A good case in point is the use of the Raynox close-up lens for macros; here's a nice macro posted here recently by Beregeded:

https://www.pentaxforums.com/forums/lens-clubs/74221-raynox-macro-club-23.html#post1709155

Looks great to me! But here's a test showing the edge sharpness for a Raynox 150 on a good Macro lens (Tamron 90:2.5):

Without the Raynox 150, the edges of the photo are just as sharp as the center. with the Raynox the edges and corners are poor. The top-most of the crops shows the upper-left quadrant of the full photo... Notice the in-focus area is in a disk about equal to the frame height.

But this is the sharpness distribution for the lens used to take the macro posted above - clearly the edge softness inherent in using the Raynox had no practical effect.

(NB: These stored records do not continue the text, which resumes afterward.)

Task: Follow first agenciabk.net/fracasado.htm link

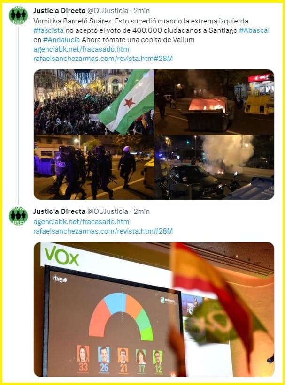Action: coord(81,49)
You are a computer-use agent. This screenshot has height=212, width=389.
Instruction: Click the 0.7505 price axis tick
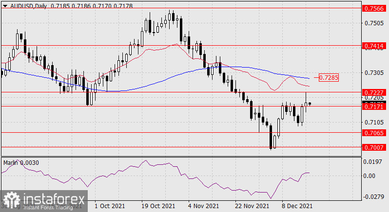coord(374,23)
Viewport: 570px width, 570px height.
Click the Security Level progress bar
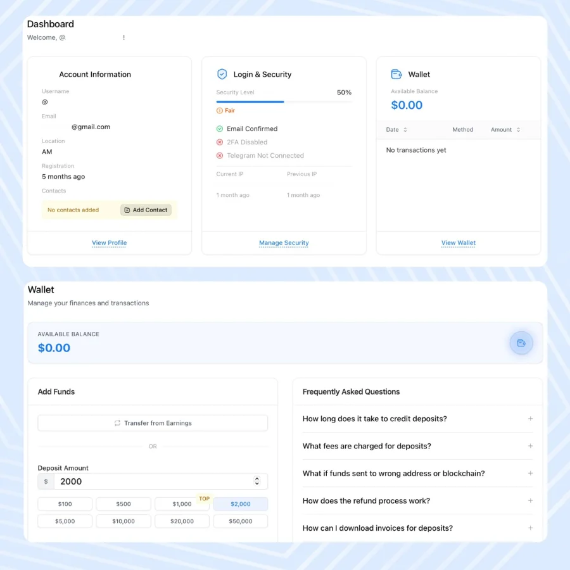tap(284, 100)
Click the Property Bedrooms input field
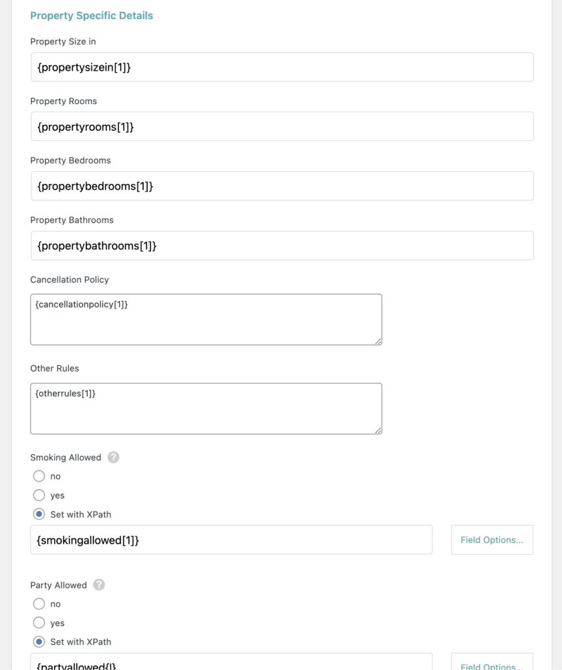The height and width of the screenshot is (670, 562). coord(281,185)
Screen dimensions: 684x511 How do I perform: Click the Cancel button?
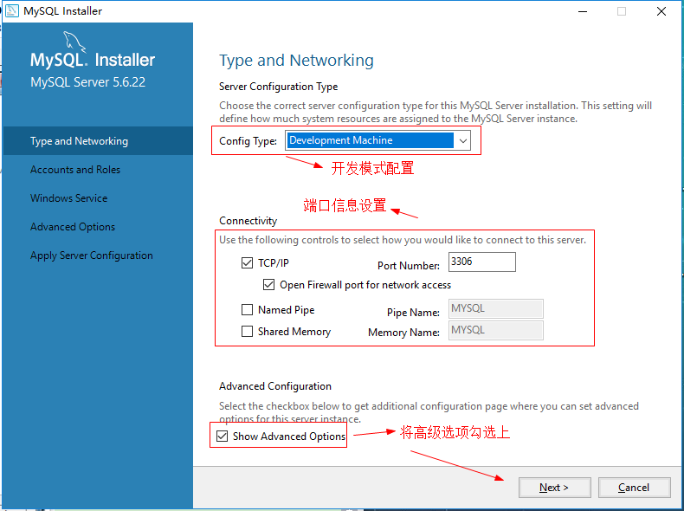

Edge quality matters a lot for wide angle lenses - one of the main reasons to use a wide angle lens is to see what's at the edges of a scene - otherwise why use a wide angle lens?
I've actually been shooting my LCD screen quite a bit recently. For some reason it seems a good way to test different macro configuration (lens reversing and such). I guess it's because it emits light and requires a shorter shutter speed than some things. Anyway, I can say that it's often difficult to get the entire FoV in focus, you have to have your front element exactly parallel to the screen, the barrel of the lens exactly perpendicular, you get funky diffraction issues that look really similar to what you posted. It's caused by the way LCDs are made, and the layer of protective glass over them. I'm not sure it makes for the best subject for testing edge to edge sharpness, unless you know this going in and are extremely careful to keep shooting tests until you get your camera perfectly aligned with the front of the screen.

Offtopic, but related in a way, here's a 1:1 crop of a 5:1 shot of a single LCD monitor pixel. Not quite as sharp as I want, I'll try it again sometime, but still kinda cool.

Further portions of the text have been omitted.